I'm not alone. When we leave the nest in this society to make it on our own power, not everyone is taught by parents, school and church to think for themselves, make their own decisions. Read Leo Buscaglia, he knows more than you do. Read Deepak Chopra, he knows how you're supposed to be. I kept up with Chopra until he started talking about living forever in the same body. Who would want to do that? If it could be done, and of course, it can't. Deepak went off into some New Age dreamland with Shakti Gawain, Ram Dass and some others he can have. Good fit for the middle-class New Age Cruise lecture circuit. At that point, I said Bye-bye. Like I bought all Bob Dylan albums when they were new. I brought home Saved and played the first side, I said, Bye-bye Bob. Never listened to the second side. Bob Dylan evangelist was a turn I couldn't take. He repented, however, and it wasn't long before he was writing Bob Dylan songs again. The only real direction I had inside myself in the first fifteen years of freedom to make my own decisions, was I knew what I didn't like. That was it. I wasn't even one to say I know what I like. I knew what I didn't like. That's not much light in the darkness.

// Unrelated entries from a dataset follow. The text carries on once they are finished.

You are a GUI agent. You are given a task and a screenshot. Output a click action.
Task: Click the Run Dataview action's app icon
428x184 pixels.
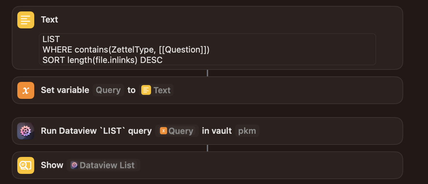26,131
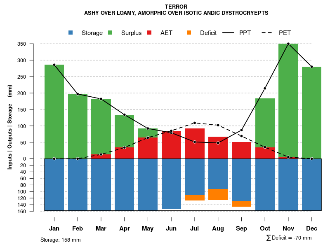The image size is (330, 247).
Task: Click the Deficit = -70 mm annotation
Action: tap(289, 238)
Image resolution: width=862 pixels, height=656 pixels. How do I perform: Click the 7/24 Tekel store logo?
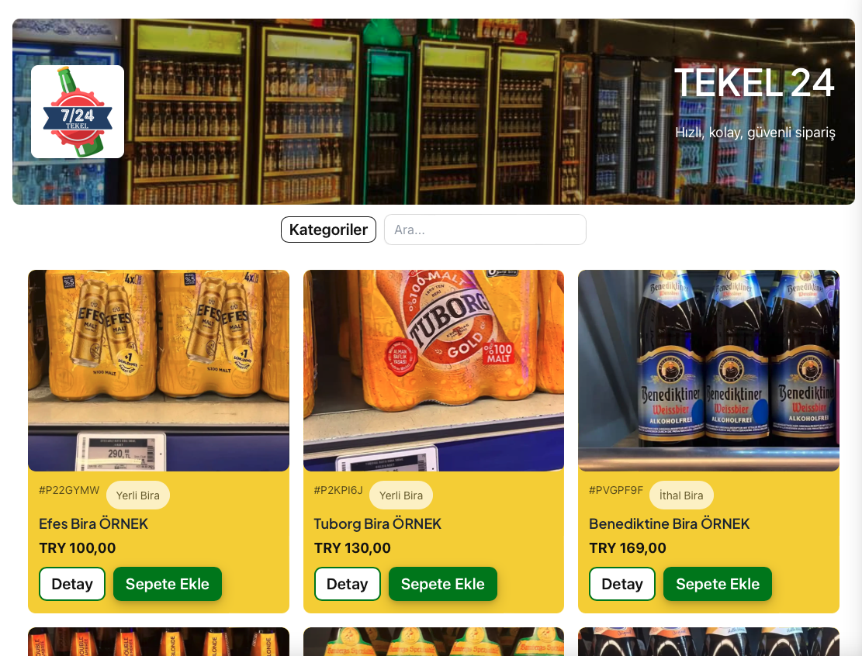(78, 112)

It's part of growing up, perhaps even maturity, to have one's own mind, not a disguise of somebody else's. Or maybe it's not even possible to decide entirely for oneself, like a cat, and live in a herd at the same time like a cow. In a herd, I have always been the one that stays off to itself. In every domestic herd you'll find one that stays to itself. It stays near the herd, travels with the herd, will eat with the herd, but isn't entirely a herd beast. It is, because it's with the herd, and it's the nature of a herd to have one cow that stays to itself. It's a herd beast like the others. I don't know what an individual cow's reasoning would be, but mine seems to be about expectations. It's custom among us to expect of the people around us, relatives, friends, neighbors, "he hadn't oughta be doin her that-a way." Gossip. At work the entire time. I don't have a job anymore, am not involved in any organizations with guidelines of behavior to stay within. Expectations coming at me are few anymore. By this time in the life, I hand pick the ones I want to go with. Always it's people I don't know very well who do the expecting whenever it happens anymore. After a few dashed expectations they start knowing me a little bit and stop it. I'd lay odds that some of it has to do with Taurus the bull in the night sky. Snort, kick up some dirt, say: don't you climb over that fence.